Stored items:
---*---

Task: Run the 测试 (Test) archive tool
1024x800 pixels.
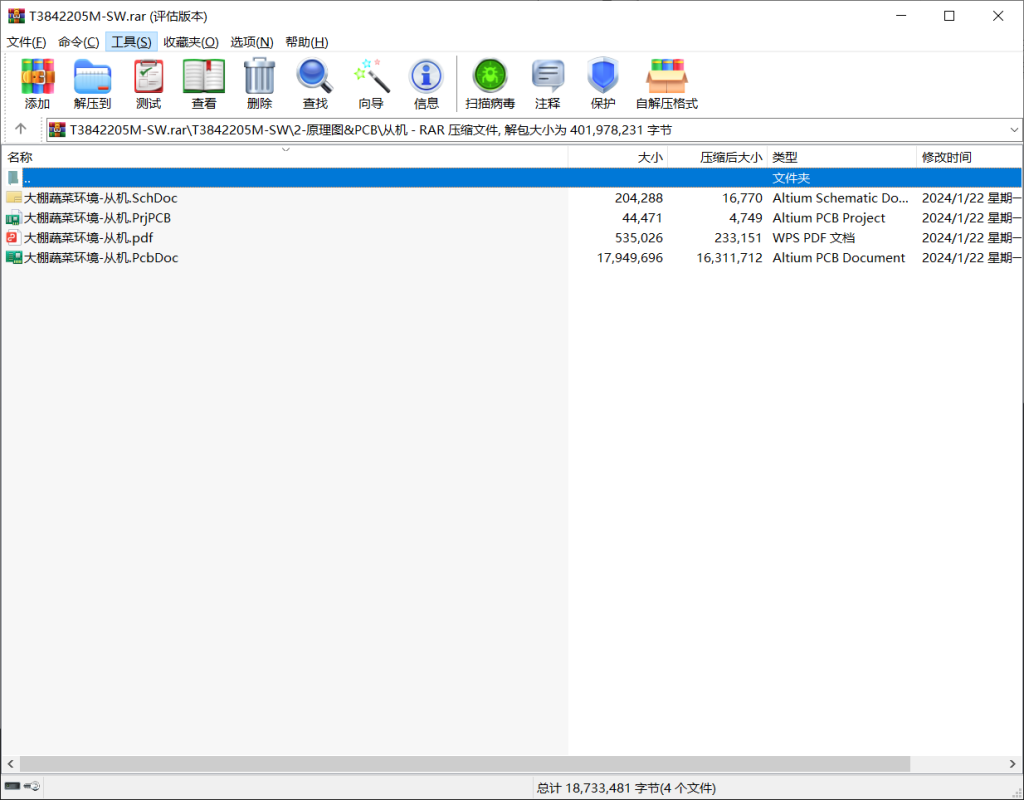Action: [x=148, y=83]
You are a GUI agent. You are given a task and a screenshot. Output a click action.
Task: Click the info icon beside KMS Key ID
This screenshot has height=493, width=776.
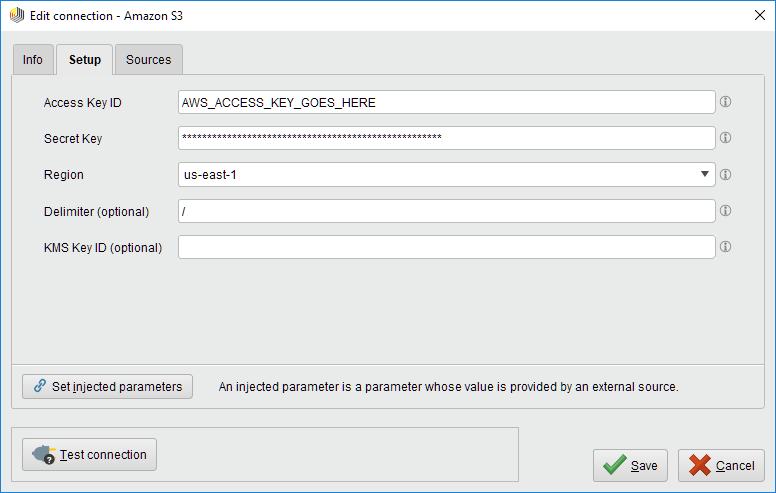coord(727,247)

---*---

### WORK ITEM
Without the pictures, copy all of the entries exactly as they appear.

### ANSWER SECTION
Task: Run the 测试 (Test) archive tool
1024x800 pixels.
Action: [x=148, y=83]
You are a GUI agent. You are given a task and a screenshot. Output a click action.
Task: Click the info icon beside KMS Key ID
This screenshot has height=493, width=776.
coord(727,247)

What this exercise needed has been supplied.